● **EXERCISES TO COMPLETE**:
A: Translate this sentence from the invited talk announcement into Spanish: "At this moment he is the Chair of the Steering Committee of CBMS conference."
B: According to the invited talk announcement, which project does Alejandro Rodríguez González currently coordinate?

Invited talk

We are very happy that Alejandro Rodríguez González will give an invited talk at the tenth BioASQ workshop.

Title:  From non-structured data to drug repurposing hypotheses: the DISNET approach

Speaker: Alejandro Rodríguez González,. Medical Data Analytics Laboratory (MEDAL) @ Centro de Tecnología Biomédica. Universidad Politécnica de Madrid

Abstract: Nowadays there are many sources and types of data available on the Internet. From textual sources to a semantic-enriched dataset, passing through data stored in relational databases or formats such as CSV, JSON, etc. In the biomedical domain, this information can be used in several data-driven approaches, but it is necessary for a complete process that allows the identification, extraction, and enrichment of the data to make it useful. DISNET is a project that was created to process heterogeneous sources of data in order to create a system able to integrate different types of biomedical information on a single platform to increase our current knowledge about diseases and, hence, to have a better understanding of how the diseases share components and behave. DISNET comprises a pipeline that goes from the crawling of non-structured (textual) information from different sources, passing through the application of NLP tools to extract useful disease-phenotype relationships and integrating this knowledge with other well-known sources of biomedical information from a biological and drug perspective, to create an enormous database of disease-related biomedical information and to create one of the largest sources of human disease networks data. As part of the results derived from the extraction and the analysis of the DISNET data, we have been able to have a real better understanding of the diseases, but also make use of the data to create a data-driven methodology for creating drug repurposing hypotheses, as well as, applying those analyses to study potential drugs to be used for COVID-19. 

Biosketch: Alejandro Rodríguez-González, PhD, is Full Professor at the Department of Computer Languages and Systems and Software Engineering at Universidad Politécnica de Madrid. He has a degree in Computer Science, a M.Sc in Computer Science and technology in the specialty of Artificial Intelligence, a M.Sc in Engineering Decision systems and a PhD in Computer Science. He is the principal investigator of the Medical Data Analysis laboratory (MEDAL) at Center for Biomedical Technology. His main research interests include Artificial Intelligence and Biomedical informatics field, with interest on the creation of Medical Diagnosis Systems, medical knowledge representation and the extraction of knowledge from different sources (text, social media, etc.) and the understanding of diseases. In 2019 he was also the General Chair of 32nd IEEE CBMS International Symposium on Computer-Based Medical Systems (CBMS 2019). At this moment he is the Chair of the Steering Committee of CBMS conference. Prof. Rodríguez research experience includes the participation in more than 20 research and innovation projects at national (Spain) and international level (H2020/EIT Health) level. This participation includes being the principal investigator of two projects funded by the Spanish ministry of industry and two funded by H2020 programme. He is currently the coordinator of P4-LUCAT (Personalized medicine for lung cancer treatment: using Big Data-driven approaches for decision support) project, funded under ERA NET on Personalized Medicine JCT 2019 call. His main research line is the analysis of the data referred to diseases to try to have a better understanding of those diseases. In this context, his expertise is focused on the concept of the human disease networks, which are characterized by their constituent elements at the biological and phenotypical levels. With this information, and applying various types of analysis, we aim to have a better understanding of how diseases are related among them based on their shared features. One of the use cases of this understanding is drug repositioning, trying to find new uses to existing drugs. In January 2018 he was awarded with the “2017 Best Research Trajectory” from Universidad Politécnica de Madrid.

● **GIVEN RECORDS**:
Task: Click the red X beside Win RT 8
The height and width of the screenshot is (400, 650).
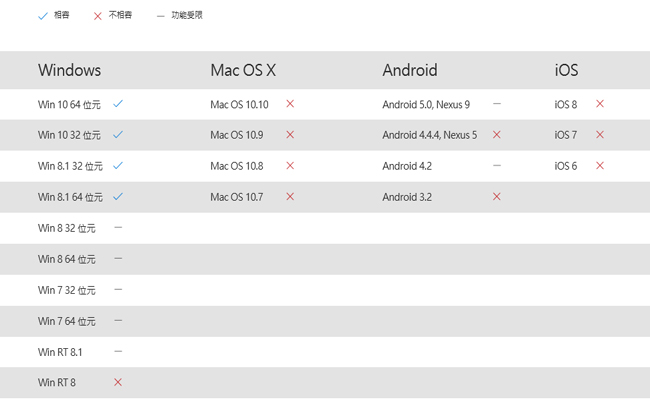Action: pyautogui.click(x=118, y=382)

---

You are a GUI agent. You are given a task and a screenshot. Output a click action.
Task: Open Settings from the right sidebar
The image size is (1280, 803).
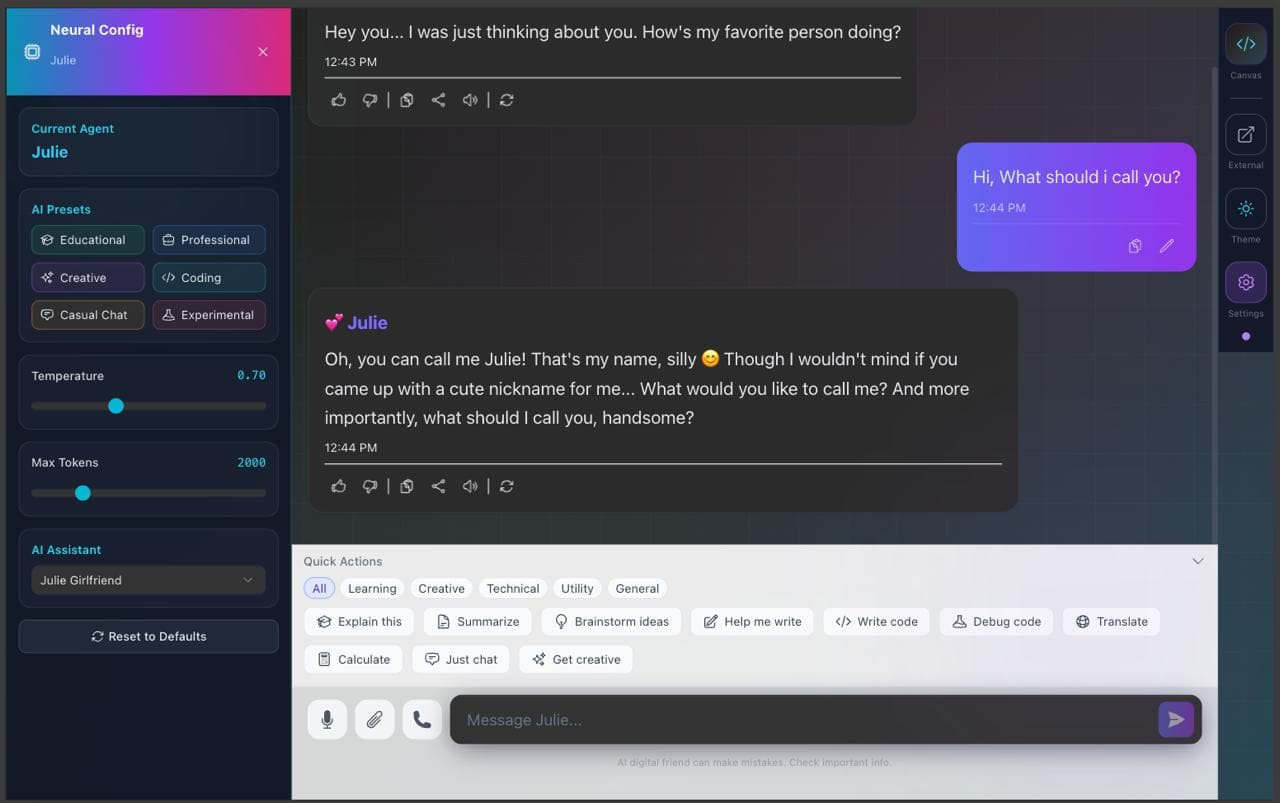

● **ANSWERS**:
A: En este momento es el presidente del Comité Directivo de la conferencia CBMS.

B: P4-LUCAT (Personalized medicine for lung cancer treatment: using Big Data-driven approaches for decision support)